Description of the task: Please return each record exactly as it stands.

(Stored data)
- Opening Delimiter -
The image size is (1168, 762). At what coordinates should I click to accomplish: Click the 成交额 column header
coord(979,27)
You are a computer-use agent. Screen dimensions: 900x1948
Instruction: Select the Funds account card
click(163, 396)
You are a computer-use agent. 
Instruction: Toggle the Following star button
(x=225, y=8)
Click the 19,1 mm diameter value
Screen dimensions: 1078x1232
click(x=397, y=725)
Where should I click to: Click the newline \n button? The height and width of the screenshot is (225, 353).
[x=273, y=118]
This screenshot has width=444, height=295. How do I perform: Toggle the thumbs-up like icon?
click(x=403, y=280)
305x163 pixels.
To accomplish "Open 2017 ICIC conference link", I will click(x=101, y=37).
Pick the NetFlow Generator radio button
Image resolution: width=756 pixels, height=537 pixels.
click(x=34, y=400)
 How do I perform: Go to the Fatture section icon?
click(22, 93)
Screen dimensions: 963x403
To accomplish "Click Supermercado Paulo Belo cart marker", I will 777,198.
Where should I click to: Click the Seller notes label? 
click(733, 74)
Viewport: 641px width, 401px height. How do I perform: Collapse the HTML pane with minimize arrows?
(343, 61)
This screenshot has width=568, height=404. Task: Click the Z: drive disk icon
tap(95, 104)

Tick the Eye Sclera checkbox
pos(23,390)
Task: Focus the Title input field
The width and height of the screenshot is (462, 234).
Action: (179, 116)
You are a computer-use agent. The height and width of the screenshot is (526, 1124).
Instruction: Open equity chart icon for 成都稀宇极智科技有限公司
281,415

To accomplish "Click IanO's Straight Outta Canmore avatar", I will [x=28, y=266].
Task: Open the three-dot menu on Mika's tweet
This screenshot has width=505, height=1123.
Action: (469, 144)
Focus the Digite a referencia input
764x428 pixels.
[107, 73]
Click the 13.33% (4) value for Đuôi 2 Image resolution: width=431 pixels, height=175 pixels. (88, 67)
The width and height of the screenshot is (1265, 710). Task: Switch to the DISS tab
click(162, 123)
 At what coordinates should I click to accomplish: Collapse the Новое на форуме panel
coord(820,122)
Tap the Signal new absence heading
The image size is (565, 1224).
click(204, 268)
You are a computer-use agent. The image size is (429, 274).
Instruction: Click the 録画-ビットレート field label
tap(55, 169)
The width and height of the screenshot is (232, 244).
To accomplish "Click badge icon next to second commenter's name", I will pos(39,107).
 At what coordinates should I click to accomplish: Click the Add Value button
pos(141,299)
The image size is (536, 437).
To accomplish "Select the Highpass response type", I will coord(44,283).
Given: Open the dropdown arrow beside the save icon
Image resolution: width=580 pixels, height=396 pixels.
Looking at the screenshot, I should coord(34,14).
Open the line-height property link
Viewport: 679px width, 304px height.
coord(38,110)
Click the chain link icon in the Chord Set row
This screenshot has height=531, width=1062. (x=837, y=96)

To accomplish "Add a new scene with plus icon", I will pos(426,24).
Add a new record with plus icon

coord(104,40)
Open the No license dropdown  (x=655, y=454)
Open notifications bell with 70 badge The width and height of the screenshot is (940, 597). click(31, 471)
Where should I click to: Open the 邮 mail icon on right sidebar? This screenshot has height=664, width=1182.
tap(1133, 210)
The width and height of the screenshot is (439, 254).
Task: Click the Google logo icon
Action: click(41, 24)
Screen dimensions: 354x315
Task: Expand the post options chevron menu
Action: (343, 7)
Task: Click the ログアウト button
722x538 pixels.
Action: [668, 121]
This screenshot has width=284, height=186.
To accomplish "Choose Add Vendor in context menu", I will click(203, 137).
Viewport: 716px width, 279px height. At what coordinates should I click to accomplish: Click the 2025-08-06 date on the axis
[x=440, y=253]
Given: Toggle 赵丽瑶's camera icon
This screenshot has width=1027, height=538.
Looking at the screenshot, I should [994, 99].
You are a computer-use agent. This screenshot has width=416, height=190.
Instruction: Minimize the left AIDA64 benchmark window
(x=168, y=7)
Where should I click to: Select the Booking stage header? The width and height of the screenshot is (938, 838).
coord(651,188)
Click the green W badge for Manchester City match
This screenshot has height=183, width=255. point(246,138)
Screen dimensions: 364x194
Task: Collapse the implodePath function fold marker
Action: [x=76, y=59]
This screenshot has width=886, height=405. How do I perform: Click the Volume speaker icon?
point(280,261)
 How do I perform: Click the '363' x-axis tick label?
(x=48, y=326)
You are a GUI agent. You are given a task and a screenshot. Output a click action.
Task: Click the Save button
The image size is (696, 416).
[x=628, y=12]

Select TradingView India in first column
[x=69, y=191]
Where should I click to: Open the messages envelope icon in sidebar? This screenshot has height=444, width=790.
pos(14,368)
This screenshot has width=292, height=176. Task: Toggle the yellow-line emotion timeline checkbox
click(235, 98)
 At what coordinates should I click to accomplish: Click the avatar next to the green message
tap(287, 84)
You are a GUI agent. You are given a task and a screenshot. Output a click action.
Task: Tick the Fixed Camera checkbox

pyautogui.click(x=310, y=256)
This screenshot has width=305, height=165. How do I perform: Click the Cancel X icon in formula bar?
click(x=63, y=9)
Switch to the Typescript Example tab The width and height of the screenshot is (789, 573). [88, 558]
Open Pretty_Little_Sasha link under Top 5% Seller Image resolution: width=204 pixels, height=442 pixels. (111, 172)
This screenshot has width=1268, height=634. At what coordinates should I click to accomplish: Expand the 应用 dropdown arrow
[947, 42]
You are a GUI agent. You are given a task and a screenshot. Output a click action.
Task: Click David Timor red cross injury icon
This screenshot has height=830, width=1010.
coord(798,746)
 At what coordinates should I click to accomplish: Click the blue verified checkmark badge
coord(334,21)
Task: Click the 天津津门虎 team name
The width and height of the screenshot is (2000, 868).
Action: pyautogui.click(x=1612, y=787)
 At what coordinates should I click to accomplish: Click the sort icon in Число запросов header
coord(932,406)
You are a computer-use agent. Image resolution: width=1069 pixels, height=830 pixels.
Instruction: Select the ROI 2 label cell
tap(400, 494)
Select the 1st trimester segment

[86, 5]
- Closing Delimiter -
Result of the task:
The image size is (1168, 762). At what coordinates should I click to accomplish: Click the 成交额 column header
coord(979,27)
You are a computer-use agent. Screen dimensions: 900x1948
Instruction: Select the Funds account card
click(163, 396)
You are a computer-use agent. 
Instruction: Toggle the Following star button
(x=225, y=8)
Click the 19,1 mm diameter value
Screen dimensions: 1078x1232
click(x=397, y=725)
Where should I click to: Click the newline \n button? The height and width of the screenshot is (225, 353).
[x=273, y=118]
This screenshot has width=444, height=295. How do I perform: Toggle the thumbs-up like icon?
click(x=403, y=280)
305x163 pixels.
To accomplish "Open 2017 ICIC conference link", I will click(x=101, y=37).
Pick the NetFlow Generator radio button
Image resolution: width=756 pixels, height=537 pixels.
click(x=34, y=400)
 How do I perform: Go to the Fatture section icon?
click(22, 93)
Screen dimensions: 963x403
To accomplish "Click Supermercado Paulo Belo cart marker", I will 777,198.
Where should I click to: Click the Seller notes label? 
click(733, 74)
Viewport: 641px width, 401px height. How do I perform: Collapse the HTML pane with minimize arrows?
(343, 61)
This screenshot has width=568, height=404. Task: Click the Z: drive disk icon
tap(95, 104)

Tick the Eye Sclera checkbox
pos(23,390)
Task: Focus the Title input field
The width and height of the screenshot is (462, 234).
Action: (179, 116)
You are a computer-use agent. The height and width of the screenshot is (526, 1124).
Instruction: Open equity chart icon for 成都稀宇极智科技有限公司
281,415

To accomplish "Click IanO's Straight Outta Canmore avatar", I will [x=28, y=266].
Task: Open the three-dot menu on Mika's tweet
This screenshot has width=505, height=1123.
Action: (469, 144)
Focus the Digite a referencia input
764x428 pixels.
[107, 73]
Click the 13.33% (4) value for Đuôi 2 Image resolution: width=431 pixels, height=175 pixels. (88, 67)
The width and height of the screenshot is (1265, 710). Task: Switch to the DISS tab
click(162, 123)
 At what coordinates should I click to accomplish: Collapse the Новое на форуме panel
coord(820,122)
Tap the Signal new absence heading
The image size is (565, 1224).
click(204, 268)
You are a computer-use agent. The image size is (429, 274).
Instruction: Click the 録画-ビットレート field label
tap(55, 169)
The width and height of the screenshot is (232, 244).
To accomplish "Click badge icon next to second commenter's name", I will pos(39,107).
 At what coordinates should I click to accomplish: Click the Add Value button
pos(141,299)
The image size is (536, 437).
To accomplish "Select the Highpass response type", I will coord(44,283).
Given: Open the dropdown arrow beside the save icon
Image resolution: width=580 pixels, height=396 pixels.
Looking at the screenshot, I should coord(34,14).
Open the line-height property link
Viewport: 679px width, 304px height.
coord(38,110)
Click the chain link icon in the Chord Set row
This screenshot has height=531, width=1062. (x=837, y=96)

To accomplish "Add a new scene with plus icon", I will pos(426,24).
Add a new record with plus icon

coord(104,40)
Open the No license dropdown  (x=655, y=454)
Open notifications bell with 70 badge The width and height of the screenshot is (940, 597). click(31, 471)
Where should I click to: Open the 邮 mail icon on right sidebar? This screenshot has height=664, width=1182.
tap(1133, 210)
The width and height of the screenshot is (439, 254).
Task: Click the Google logo icon
Action: click(41, 24)
Screen dimensions: 354x315
Task: Expand the post options chevron menu
Action: (343, 7)
Task: Click the ログアウト button
722x538 pixels.
Action: [668, 121]
This screenshot has width=284, height=186.
To accomplish "Choose Add Vendor in context menu", I will click(203, 137).
Viewport: 716px width, 279px height. At what coordinates should I click to accomplish: Click the 2025-08-06 date on the axis
[x=440, y=253]
Given: Toggle 赵丽瑶's camera icon
This screenshot has width=1027, height=538.
Looking at the screenshot, I should [994, 99].
You are a computer-use agent. This screenshot has width=416, height=190.
Instruction: Minimize the left AIDA64 benchmark window
(x=168, y=7)
Where should I click to: Select the Booking stage header? The width and height of the screenshot is (938, 838).
coord(651,188)
Click the green W badge for Manchester City match
This screenshot has height=183, width=255. point(246,138)
Screen dimensions: 364x194
Task: Collapse the implodePath function fold marker
Action: [x=76, y=59]
This screenshot has width=886, height=405. How do I perform: Click the Volume speaker icon?
point(280,261)
 How do I perform: Click the '363' x-axis tick label?
(x=48, y=326)
You are a GUI agent. You are given a task and a screenshot. Output a click action.
Task: Click the Save button
The image size is (696, 416).
[x=628, y=12]

Select TradingView India in first column
[x=69, y=191]
Where should I click to: Open the messages envelope icon in sidebar? This screenshot has height=444, width=790.
pos(14,368)
This screenshot has width=292, height=176. Task: Toggle the yellow-line emotion timeline checkbox
click(235, 98)
 At what coordinates should I click to accomplish: Click the avatar next to the green message
tap(287, 84)
You are a GUI agent. You are given a task and a screenshot. Output a click action.
Task: Tick the Fixed Camera checkbox

pyautogui.click(x=310, y=256)
This screenshot has width=305, height=165. How do I perform: Click the Cancel X icon in formula bar?
click(x=63, y=9)
Switch to the Typescript Example tab The width and height of the screenshot is (789, 573). [88, 558]
Open Pretty_Little_Sasha link under Top 5% Seller Image resolution: width=204 pixels, height=442 pixels. (111, 172)
This screenshot has width=1268, height=634. At what coordinates should I click to accomplish: Expand the 应用 dropdown arrow
[947, 42]
You are a GUI agent. You are given a task and a screenshot. Output a click action.
Task: Click David Timor red cross injury icon
This screenshot has height=830, width=1010.
coord(798,746)
 At what coordinates should I click to accomplish: Click the blue verified checkmark badge
coord(334,21)
Task: Click the 天津津门虎 team name
The width and height of the screenshot is (2000, 868).
Action: pyautogui.click(x=1612, y=787)
 At what coordinates should I click to accomplish: Click the sort icon in Число запросов header
coord(932,406)
You are a computer-use agent. Image resolution: width=1069 pixels, height=830 pixels.
Instruction: Select the ROI 2 label cell
tap(400, 494)
Select the 1st trimester segment

[86, 5]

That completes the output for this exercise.